American Heritage® Dictionary of the English Language, Fourth Edition

  1. n. A source of supply; a stock: a fund of goodwill.
  2. n. A sum of money or other resources set aside for a specific purpose: a pension fund.
  3. n. Available money; ready cash: short on funds.
  4. n. The stock of the British permanent national debt, considered as public securities. Used with the.
  5. n. An organization established to administer and manage a sum of money.
  6. v. To provide money for paying off the interest or principal of (a debt).
  7. v. To convert into a long-term or floating debt with fixed interest payments.
  8. v. To place in a fund for accumulation.
  9. v. To furnish a fund for: funded the space program.

Century Dictionary and Cyclopedia

  1. n. Bottom. See in the fund, below.
  2. n. A stock or accumulation of money or other forms of wealth devoted to or available for some purpose, as for the carrying on of some business or enterprise, or for the support and maintenance of an institution, a family, or a person: as, a sinking fund; the funds of a bank or corporation; the Widows' and Orphans' Fund, etc. A fund may be either active or passive. It is active when the bulk of it is invested in the subjects of the business or enterprise, as merchandise, ships, factories, land, bank loans, etc.; passive when it is invested in such a way (as in real estate or stocks) as to produce a fixed or nearly uniform income, which alone is used for the specific purpose, or when it is used or drawn upon directly for expenses, being insufficient to produce the requisite income by investment, or when it is maintained by collections or contributions for specific objects, as the support of missionaries or of charitable enterprises.
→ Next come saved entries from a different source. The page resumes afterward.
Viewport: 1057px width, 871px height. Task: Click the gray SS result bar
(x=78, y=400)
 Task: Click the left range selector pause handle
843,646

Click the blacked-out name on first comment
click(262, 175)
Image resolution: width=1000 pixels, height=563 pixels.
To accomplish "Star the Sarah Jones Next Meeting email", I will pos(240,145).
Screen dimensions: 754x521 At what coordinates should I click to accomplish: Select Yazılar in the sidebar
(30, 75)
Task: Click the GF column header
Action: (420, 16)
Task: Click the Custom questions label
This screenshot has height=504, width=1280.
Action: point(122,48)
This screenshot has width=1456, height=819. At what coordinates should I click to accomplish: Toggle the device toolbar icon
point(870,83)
Both active and passive funds may be either individual or collective; when collective, an individual interest in the former usually consists of a partnership or the ownership of joint stock, and in the latter of membership or of some right of joint control, unless the contributions are absolute gifts.
  3. n. A store of anything to be drawn upon at pleasure; a stock or main source of supply; especially, an equipment of specific mental resources; a stock of knowledge or mental endowment of any kind: as, a fund of wisdom or good sense; a fund of anecdote.
  4. To collect and accumulate; store.
  5. To convert (a floating debt) into capital or stock, or into a more or less permanent debt, represented by bonds for definite sums, bearing interest at a fixed rate, and commonly redeemable within a fixed period of years. That part of the indebtedness of a government or corporation which is payable immediately or soon, so that early provision for payment must be made or forbearance obtained, is called the floating debt. To fund such an indebtedness is to cancel it by inducing the creditor to take in its place obligations having considerable time to run, and issued, in convenient portions or shares, in the form of interest-bearing bonds or certificates available to the holder as marketable securities; or by procuring a fresh loan on the issue of such obligations, and using the proceeds to pay off the floating indebtedness. To refund a debt is to repeat this process when the time obtained by the funding expires. The funded debt of a body politic or corporate is the aggregate of the debt thus provided for. It is approximately the same in amount as the old debt, unless it is increased, as is often the case, by including in it the expenses of funding, or by issuing the obligations below par. The funded debts of governments are spoken of as the public funds, and the securities issued are spoken of as stocks or bonds. Such securities, when issued by corporations, are usually spoken of in the United States as bonds (the word stocks being applied to shares, which do not represent the debt of a corporation, but ownership in it), and in Great Britain as bonds or debentures. With the funding of a debt is frequently coupled the creation of a sinking-fund for its redemption. See sinking-fund, under fund, n.
  6. To go; proceed.

Wiktionary

  1. n. A sum or source of money
  2. n. An organization managing such money
  3. n. A money-management operation, such as a mutual fund
  4. n. A large supply of something to be drawn upon.
  5. v. transitive To pay for.

GNU Webster's 1913

  1. n. An aggregation or deposit of resources from which supplies are or may be drawn for carrying on any work, or for maintaining existence.
  2. n. A stock or capital; a sum of money appropriated as the foundation of some commercial or other operation undertaken with a view to profit; that reserve by means of which expenses and credit are supported
  3. n. The stock of a national debt; public securities; evidences (stocks or bonds) of money lent to government, for which interest is paid at prescribed intervals; -- called also public funds.
  4. n. An invested sum, whose income is devoted to a specific object; ; also, money systematically collected to meet the expenses of some permanent object.
  5. n. A store laid up, from which one may draw at pleasure; a supply; a full provision of resources.
  6. v. To provide and appropriate a fund or permanent revenue for the payment of the interest of; to make permanent provision of resources (as by a pledge of revenue from customs) for discharging the interest of or principal of.
  7. v. To place in a fund, as money.
  8. v. To put into the form of bonds or stocks bearing regular interest.

WordNet 3.0

  1. v. accumulate a fund for the discharge of a recurrent liability
  2. n. a supply of something available for future use
  3. v. place or store up in a fund for accumulation
  4. v. convert (short-term floating debt) into long-term debt that bears fixed interest and is represented by bonds
  5. v. invest money in government securities
  6. n. a reserve of money set aside for some purpose
  7. v. furnish money for
  8. v. provide a fund for the redemption of principal or payment of interest
  9. n. a financial institution that sells shares to individuals and invests in securities issued by other companies

Etymologies

  1. Latin fundus, bottom, piece of land. (American Heritage® Dictionary of the English Language, Fourth Edition)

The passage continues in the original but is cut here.